Perhaps in the light of summertime and it's bright clutter it's harder to see the temptation to that lie, or maybe for some it's clearer. For me, after all the joy of it's family gatherings and bright demands make the lie seem like the murmurings of an insignificant worm.. The other stressors and temptations can kiss my butt when my family is around to help me. How could I have ever believed it?

But it snares many even in Paradise. There was a worm and a lie that made our first parents fall, and they were in the Garden of Eden! A "you are lowly, and I shall make you gods!" was whispered in their ears when, when the Most High God had already created a luscious garden for them. Their innocence was a gift, not an obstacle to be overcome, but they leaped over it in an effort to achieve the snake's vision of success rather than God's Glory, and they found a pit on the other side.  False glory was a bait, and ingratitude a prod, and it was there that humanity fell down.

I propose Gratitude as the stave against idolization of the future, dreams, and success; Contentment to stave off glorification of achievements; ready wiliness to respond to the Giver to stave of habitual sin and temptation. Those three* together have so often kept me out of the mire.

How many of us, at a Sunday meal or maybe even Thanksgiving day, are able to indulge in that beautiful tradition of sitting around the table with your family and sharing what you were thankful for? Mine doesn't really do that specifically, but I was taught to thank God at the end of the day. And I do try to give thankfulness some thought in the evening. My life is hectic, (to greater and lesser degrees,) especially as a student. It is beautiful to hear the little golden linings people are finding in their own lives.
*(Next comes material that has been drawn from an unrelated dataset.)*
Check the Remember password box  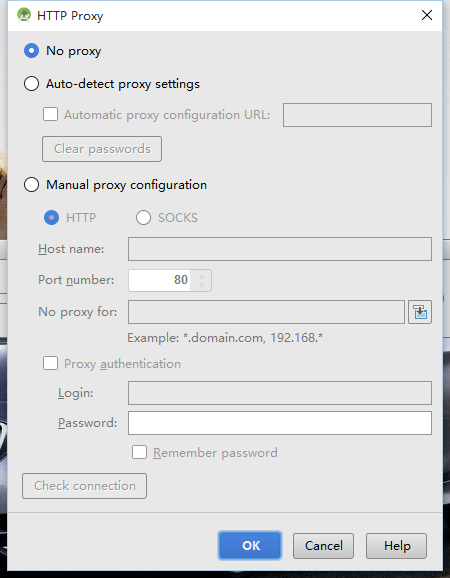pyautogui.click(x=139, y=452)
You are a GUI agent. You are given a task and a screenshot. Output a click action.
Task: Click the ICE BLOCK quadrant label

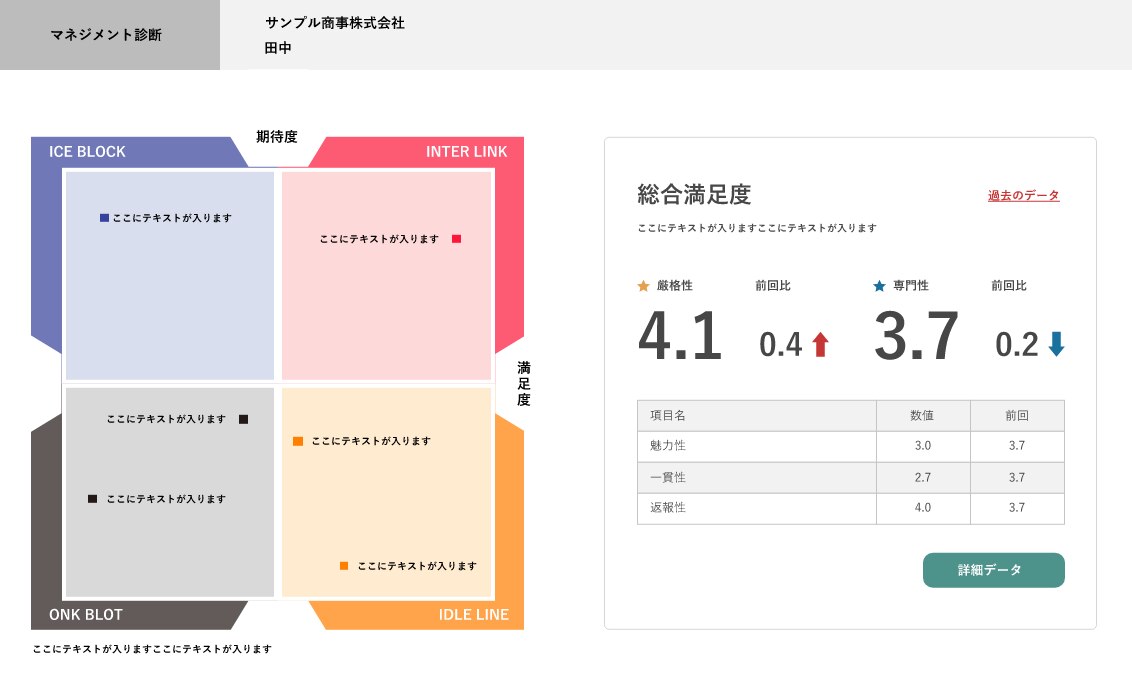pos(88,152)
I have many things that I'm thankful for, my job, my school, my friends, my family, and on and on until I run outta fingers and toes and teeth to count on. Its like a the Earth we stand on, so huge that we can only see our square mile. These are the love notes of everyday life. I delight in them everyday, and even when I'm too shortsighted to appreciate family one moment or am bitter about schoolwork the next, he still smothers me with these blessings because His Love is just that good. He leaves us proof of this Love every day, more times than we can count, bigger than we can take in.